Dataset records
·····
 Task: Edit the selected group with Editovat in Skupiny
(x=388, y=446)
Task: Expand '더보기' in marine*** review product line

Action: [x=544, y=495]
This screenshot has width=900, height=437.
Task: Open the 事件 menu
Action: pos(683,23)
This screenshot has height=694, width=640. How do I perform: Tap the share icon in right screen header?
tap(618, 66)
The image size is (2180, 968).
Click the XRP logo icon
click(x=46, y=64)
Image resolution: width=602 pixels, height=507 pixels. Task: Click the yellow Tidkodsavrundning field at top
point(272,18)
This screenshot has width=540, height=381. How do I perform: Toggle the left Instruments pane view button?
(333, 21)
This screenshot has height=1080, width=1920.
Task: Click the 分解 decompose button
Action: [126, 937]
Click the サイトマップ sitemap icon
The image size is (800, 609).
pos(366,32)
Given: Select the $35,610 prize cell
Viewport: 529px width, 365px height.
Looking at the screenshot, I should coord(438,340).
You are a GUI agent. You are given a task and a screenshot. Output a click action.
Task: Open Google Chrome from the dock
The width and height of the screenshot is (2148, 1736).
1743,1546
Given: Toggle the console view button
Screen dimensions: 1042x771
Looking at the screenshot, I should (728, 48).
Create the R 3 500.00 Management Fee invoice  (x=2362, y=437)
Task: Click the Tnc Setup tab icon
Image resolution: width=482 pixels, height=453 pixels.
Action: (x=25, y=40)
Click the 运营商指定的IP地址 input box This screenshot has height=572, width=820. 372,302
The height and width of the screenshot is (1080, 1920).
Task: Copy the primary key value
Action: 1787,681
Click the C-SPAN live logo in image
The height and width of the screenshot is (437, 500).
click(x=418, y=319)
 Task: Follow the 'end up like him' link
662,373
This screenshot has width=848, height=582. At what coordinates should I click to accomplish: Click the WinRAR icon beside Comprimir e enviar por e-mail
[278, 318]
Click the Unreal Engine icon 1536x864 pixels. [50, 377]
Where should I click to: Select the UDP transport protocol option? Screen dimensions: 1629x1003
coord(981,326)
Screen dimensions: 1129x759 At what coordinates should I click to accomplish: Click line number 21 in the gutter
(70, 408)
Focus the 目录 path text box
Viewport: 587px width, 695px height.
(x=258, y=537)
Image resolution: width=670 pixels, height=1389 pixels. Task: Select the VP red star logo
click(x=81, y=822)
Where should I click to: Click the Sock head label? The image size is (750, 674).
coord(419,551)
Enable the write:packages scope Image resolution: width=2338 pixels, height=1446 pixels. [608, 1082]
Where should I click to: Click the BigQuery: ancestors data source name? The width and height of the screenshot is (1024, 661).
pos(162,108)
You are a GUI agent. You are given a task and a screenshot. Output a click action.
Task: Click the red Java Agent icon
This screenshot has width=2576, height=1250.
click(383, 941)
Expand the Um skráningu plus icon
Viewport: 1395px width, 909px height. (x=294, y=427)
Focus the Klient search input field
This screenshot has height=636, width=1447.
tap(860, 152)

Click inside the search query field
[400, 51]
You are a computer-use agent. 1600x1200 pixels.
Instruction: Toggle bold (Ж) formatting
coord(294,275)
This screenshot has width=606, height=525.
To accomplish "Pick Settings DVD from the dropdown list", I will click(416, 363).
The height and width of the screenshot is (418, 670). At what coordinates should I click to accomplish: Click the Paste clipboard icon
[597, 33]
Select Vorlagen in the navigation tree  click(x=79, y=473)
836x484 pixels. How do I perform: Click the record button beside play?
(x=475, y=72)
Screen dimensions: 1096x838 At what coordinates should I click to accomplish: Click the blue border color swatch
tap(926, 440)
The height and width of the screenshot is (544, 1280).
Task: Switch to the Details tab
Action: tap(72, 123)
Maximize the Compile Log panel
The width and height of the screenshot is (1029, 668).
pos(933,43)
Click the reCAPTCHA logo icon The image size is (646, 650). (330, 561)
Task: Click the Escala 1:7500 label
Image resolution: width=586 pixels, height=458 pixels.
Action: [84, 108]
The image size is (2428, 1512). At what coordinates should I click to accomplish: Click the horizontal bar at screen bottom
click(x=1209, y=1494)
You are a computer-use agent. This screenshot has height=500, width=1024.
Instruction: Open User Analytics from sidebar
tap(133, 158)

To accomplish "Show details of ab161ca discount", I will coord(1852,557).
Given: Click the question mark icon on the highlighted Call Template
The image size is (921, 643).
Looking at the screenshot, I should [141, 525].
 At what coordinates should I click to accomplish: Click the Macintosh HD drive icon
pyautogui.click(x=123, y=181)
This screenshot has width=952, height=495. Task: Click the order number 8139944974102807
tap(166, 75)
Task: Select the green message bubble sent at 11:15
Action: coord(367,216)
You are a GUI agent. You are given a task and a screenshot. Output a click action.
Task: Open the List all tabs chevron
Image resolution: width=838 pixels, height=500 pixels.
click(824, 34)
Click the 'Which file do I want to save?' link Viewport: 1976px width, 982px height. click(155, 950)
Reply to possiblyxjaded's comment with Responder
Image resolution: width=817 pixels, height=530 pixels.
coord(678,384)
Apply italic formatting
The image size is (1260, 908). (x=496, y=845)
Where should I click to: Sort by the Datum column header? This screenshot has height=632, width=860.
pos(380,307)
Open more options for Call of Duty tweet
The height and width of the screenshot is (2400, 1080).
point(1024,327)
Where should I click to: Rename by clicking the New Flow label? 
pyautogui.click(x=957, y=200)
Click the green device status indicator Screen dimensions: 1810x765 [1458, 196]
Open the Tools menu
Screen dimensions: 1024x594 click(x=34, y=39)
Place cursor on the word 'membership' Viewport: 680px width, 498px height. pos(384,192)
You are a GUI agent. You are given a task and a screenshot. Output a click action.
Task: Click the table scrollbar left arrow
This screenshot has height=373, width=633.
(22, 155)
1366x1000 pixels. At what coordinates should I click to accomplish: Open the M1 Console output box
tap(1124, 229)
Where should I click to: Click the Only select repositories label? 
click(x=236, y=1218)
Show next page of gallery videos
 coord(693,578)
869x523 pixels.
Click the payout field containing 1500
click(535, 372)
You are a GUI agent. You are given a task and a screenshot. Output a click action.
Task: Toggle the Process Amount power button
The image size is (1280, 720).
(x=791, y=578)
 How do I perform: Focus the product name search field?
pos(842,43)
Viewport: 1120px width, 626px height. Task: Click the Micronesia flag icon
·····
Work to be completed: The response must restate every entry word for word.

Expected output:
 Task: Edit the selected group with Editovat in Skupiny
(x=388, y=446)
Task: Expand '더보기' in marine*** review product line

Action: [x=544, y=495]
This screenshot has width=900, height=437.
Task: Open the 事件 menu
Action: pos(683,23)
This screenshot has height=694, width=640. How do I perform: Tap the share icon in right screen header?
tap(618, 66)
The image size is (2180, 968).
Click the XRP logo icon
click(x=46, y=64)
Image resolution: width=602 pixels, height=507 pixels. Task: Click the yellow Tidkodsavrundning field at top
point(272,18)
This screenshot has width=540, height=381. How do I perform: Toggle the left Instruments pane view button?
(333, 21)
This screenshot has height=1080, width=1920.
Task: Click the 分解 decompose button
Action: [126, 937]
Click the サイトマップ sitemap icon
The image size is (800, 609).
pos(366,32)
Given: Select the $35,610 prize cell
Viewport: 529px width, 365px height.
Looking at the screenshot, I should coord(438,340).
You are a GUI agent. You are given a task and a screenshot. Output a click action.
Task: Open Google Chrome from the dock
The width and height of the screenshot is (2148, 1736).
1743,1546
Given: Toggle the console view button
Screen dimensions: 1042x771
Looking at the screenshot, I should (728, 48).
Create the R 3 500.00 Management Fee invoice  (x=2362, y=437)
Task: Click the Tnc Setup tab icon
Image resolution: width=482 pixels, height=453 pixels.
Action: (x=25, y=40)
Click the 运营商指定的IP地址 input box This screenshot has height=572, width=820. 372,302
The height and width of the screenshot is (1080, 1920).
Task: Copy the primary key value
Action: 1787,681
Click the C-SPAN live logo in image
The height and width of the screenshot is (437, 500).
click(x=418, y=319)
 Task: Follow the 'end up like him' link
662,373
This screenshot has width=848, height=582. At what coordinates should I click to accomplish: Click the WinRAR icon beside Comprimir e enviar por e-mail
[278, 318]
Click the Unreal Engine icon 1536x864 pixels. [50, 377]
Where should I click to: Select the UDP transport protocol option? Screen dimensions: 1629x1003
coord(981,326)
Screen dimensions: 1129x759 At what coordinates should I click to accomplish: Click line number 21 in the gutter
(70, 408)
Focus the 目录 path text box
Viewport: 587px width, 695px height.
(x=258, y=537)
Image resolution: width=670 pixels, height=1389 pixels. Task: Select the VP red star logo
click(x=81, y=822)
Where should I click to: Click the Sock head label? The image size is (750, 674).
coord(419,551)
Enable the write:packages scope Image resolution: width=2338 pixels, height=1446 pixels. [608, 1082]
Where should I click to: Click the BigQuery: ancestors data source name? The width and height of the screenshot is (1024, 661).
pos(162,108)
You are a GUI agent. You are given a task and a screenshot. Output a click action.
Task: Click the red Java Agent icon
This screenshot has width=2576, height=1250.
click(383, 941)
Expand the Um skráningu plus icon
Viewport: 1395px width, 909px height. (x=294, y=427)
Focus the Klient search input field
This screenshot has height=636, width=1447.
tap(860, 152)

Click inside the search query field
[400, 51]
You are a computer-use agent. 1600x1200 pixels.
Instruction: Toggle bold (Ж) formatting
coord(294,275)
This screenshot has width=606, height=525.
To accomplish "Pick Settings DVD from the dropdown list", I will click(416, 363).
The height and width of the screenshot is (418, 670). At what coordinates should I click to accomplish: Click the Paste clipboard icon
[597, 33]
Select Vorlagen in the navigation tree  click(x=79, y=473)
836x484 pixels. How do I perform: Click the record button beside play?
(x=475, y=72)
Screen dimensions: 1096x838 At what coordinates should I click to accomplish: Click the blue border color swatch
tap(926, 440)
The height and width of the screenshot is (544, 1280).
Task: Switch to the Details tab
Action: tap(72, 123)
Maximize the Compile Log panel
The width and height of the screenshot is (1029, 668).
pos(933,43)
Click the reCAPTCHA logo icon The image size is (646, 650). (330, 561)
Task: Click the Escala 1:7500 label
Image resolution: width=586 pixels, height=458 pixels.
Action: [84, 108]
The image size is (2428, 1512). At what coordinates should I click to accomplish: Click the horizontal bar at screen bottom
click(x=1209, y=1494)
You are a computer-use agent. This screenshot has height=500, width=1024.
Instruction: Open User Analytics from sidebar
tap(133, 158)

To accomplish "Show details of ab161ca discount", I will coord(1852,557).
Given: Click the question mark icon on the highlighted Call Template
The image size is (921, 643).
Looking at the screenshot, I should [141, 525].
 At what coordinates should I click to accomplish: Click the Macintosh HD drive icon
pyautogui.click(x=123, y=181)
This screenshot has width=952, height=495. Task: Click the order number 8139944974102807
tap(166, 75)
Task: Select the green message bubble sent at 11:15
Action: coord(367,216)
You are a GUI agent. You are given a task and a screenshot. Output a click action.
Task: Open the List all tabs chevron
Image resolution: width=838 pixels, height=500 pixels.
click(824, 34)
Click the 'Which file do I want to save?' link Viewport: 1976px width, 982px height. click(155, 950)
Reply to possiblyxjaded's comment with Responder
Image resolution: width=817 pixels, height=530 pixels.
coord(678,384)
Apply italic formatting
The image size is (1260, 908). (x=496, y=845)
Where should I click to: Sort by the Datum column header? This screenshot has height=632, width=860.
pos(380,307)
Open more options for Call of Duty tweet
The height and width of the screenshot is (2400, 1080).
point(1024,327)
Where should I click to: Rename by clicking the New Flow label? 
pyautogui.click(x=957, y=200)
Click the green device status indicator Screen dimensions: 1810x765 [1458, 196]
Open the Tools menu
Screen dimensions: 1024x594 click(x=34, y=39)
Place cursor on the word 'membership' Viewport: 680px width, 498px height. pos(384,192)
You are a GUI agent. You are given a task and a screenshot. Output a click action.
Task: Click the table scrollbar left arrow
This screenshot has height=373, width=633.
(22, 155)
1366x1000 pixels. At what coordinates should I click to accomplish: Open the M1 Console output box
tap(1124, 229)
Where should I click to: Click the Only select repositories label? 
click(x=236, y=1218)
Show next page of gallery videos
 coord(693,578)
869x523 pixels.
Click the payout field containing 1500
click(535, 372)
You are a GUI agent. You are given a task and a screenshot. Output a click action.
Task: Toggle the Process Amount power button
The image size is (1280, 720).
(x=791, y=578)
 How do I perform: Focus the product name search field?
pos(842,43)
Viewport: 1120px width, 626px height. Task: Click the Micronesia flag icon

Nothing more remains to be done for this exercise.